Jack era el muchacho mayor, tenía casi doce años y era un muchacho robusto, muy parecido a su padre. Cuando nos fijamos en él, y vimos lo alto, fuerte y bien formado que estaba, pensé, igual que Ernest, que Alice había elegido bien.
- Ven aquí, Jack -dijo Ernest-. Tengo un chelín para ti.
El muchacho se puso colorado y no quiso acercarse, a pesar de los obsequios que les habíamos hecho previamente. Alguna vez le habían regalado un penique, pero nunca un chelín. Su padre lo cogió de una oreja, sin hacerle daño, y lo puso delante de nosotros.
- Es un buen muchacho este Jack -le dijo Ernest al señor Rollings-. Estoy seguro.
- Sí -contestó el señor Rollings-, es un buen muchacho, aunque no consigo que aprenda a leer y a escribir bien. No le gusta el colegio, y esa es la única queja que tengo.
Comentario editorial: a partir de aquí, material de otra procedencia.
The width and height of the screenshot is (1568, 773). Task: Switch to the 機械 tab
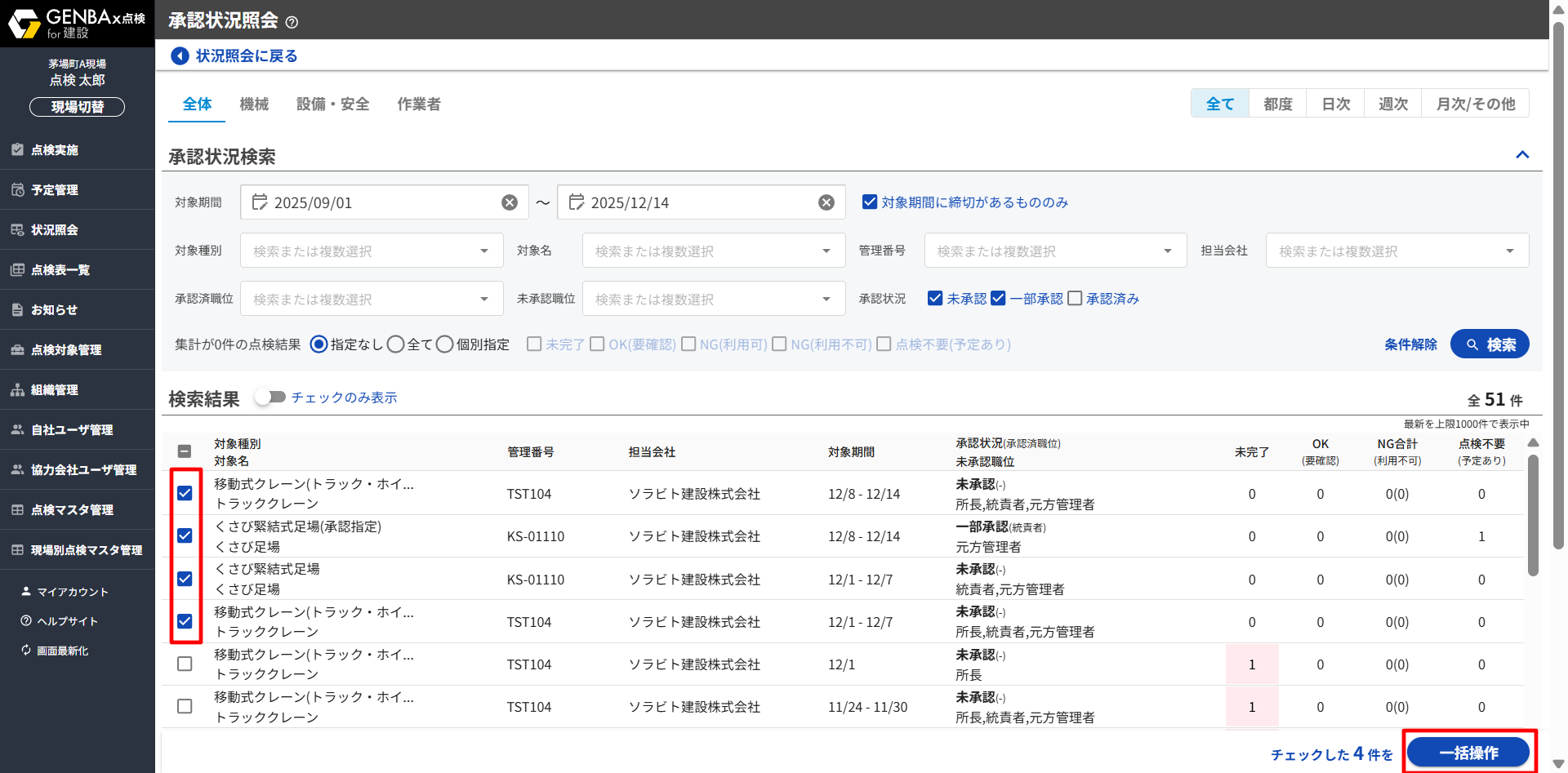(x=254, y=104)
No sé qué es lo que pasa a mis hijos, señor Pontifex, aunque a los suyos también les sucede. A ninguno le gusta aprender de los libros, aunque todo lo demás lo aprenden enseguida. Fíjese, este Jack es un barquero tan bueno como pueda serlo yo.
Y miró a sus hijos con cariño y satisfacción.
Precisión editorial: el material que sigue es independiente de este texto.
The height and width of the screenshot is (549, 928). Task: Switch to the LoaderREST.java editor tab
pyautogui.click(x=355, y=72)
- Creo -le respondió Ernest- que si quiere casarse con Alice cuando sea mayor, es mejor que lo haga, porque así podrá tener todas las barcazas que quiera. Mientras tanto, señor Rollings, díganle si necesita dinero y, si es así, lo tiene a su disposición.
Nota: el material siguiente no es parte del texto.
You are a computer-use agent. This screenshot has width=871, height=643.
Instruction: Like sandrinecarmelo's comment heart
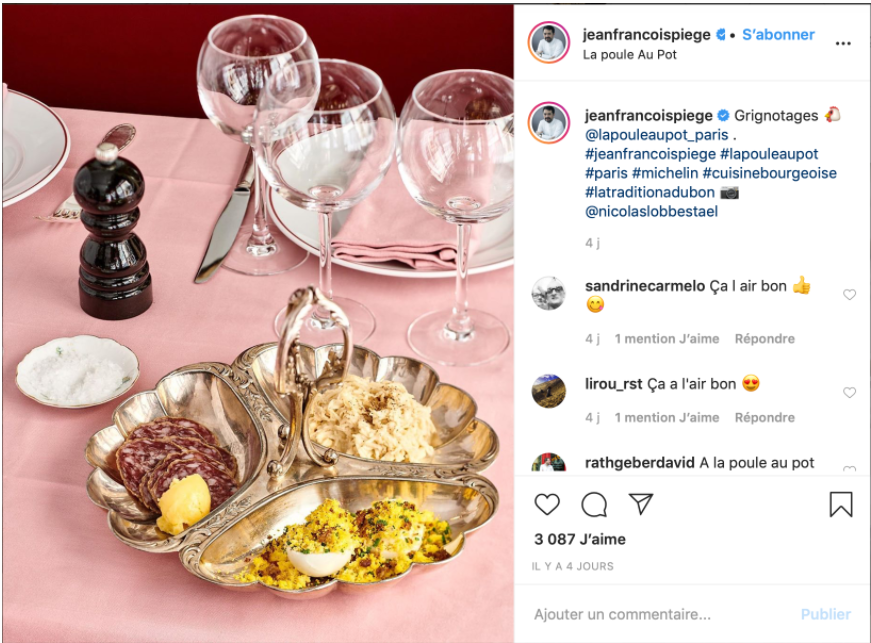849,295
No hace falta decir que Ernest facilitó mucho la vida de esta familia. Sólo les pidió una cosa a cambio: que no se dedicaran más al contrabando y que mantuvieran a los niños alejados de esta práctica, porque un pajarito le había dicho a Ernest que era una de las formas de ganarse la vida de la familia Rollings. El señor Rollings aceptó de muy buena gana, y tengo entendido que hace muchos años que la vigilancia de costas tachó de la lista de sospechosos a todos los miembros de su familia.
- ¿Para qué me los voy a llevar de donde están? -me confesó Ernest, cuando regresábamos a Londres en tren-. ¿Para qué los voy a enviar a colegios donde no van a ser ni la mitad de felices, y donde el hecho de ser hijos ilegítimos les va a causar más de un problema? Georgie quiere ser barquero. Pues que pruebe, y cuanto antes mejor. Puede ser un buen trabajo para empezar y, si posee buenas cualidades, yo estaré al tanto y procuraré facilitarle las cosas. Y, si no muestra ningún deseo de prosperar, ¿para qué diablos voy a empujarlo yo?
Creo que Ernest prosiguió con una homilía sobre cómo debería ser la educación en general, y cómo los jóvenes deberían pasar por estados embrionarios no sólo físicos, sino también económicos, ya que deberían comenzar su vida desde una posición social más baja que la de sus padres, y muchas cosas más, que luego ha publicado. Pero yo, que era cada vez mayor, estaba somnoliento tras el paseo y la brisa, de modo que poco después de pasar por la estación de Greenhithe, me quedé dormido plácidamente.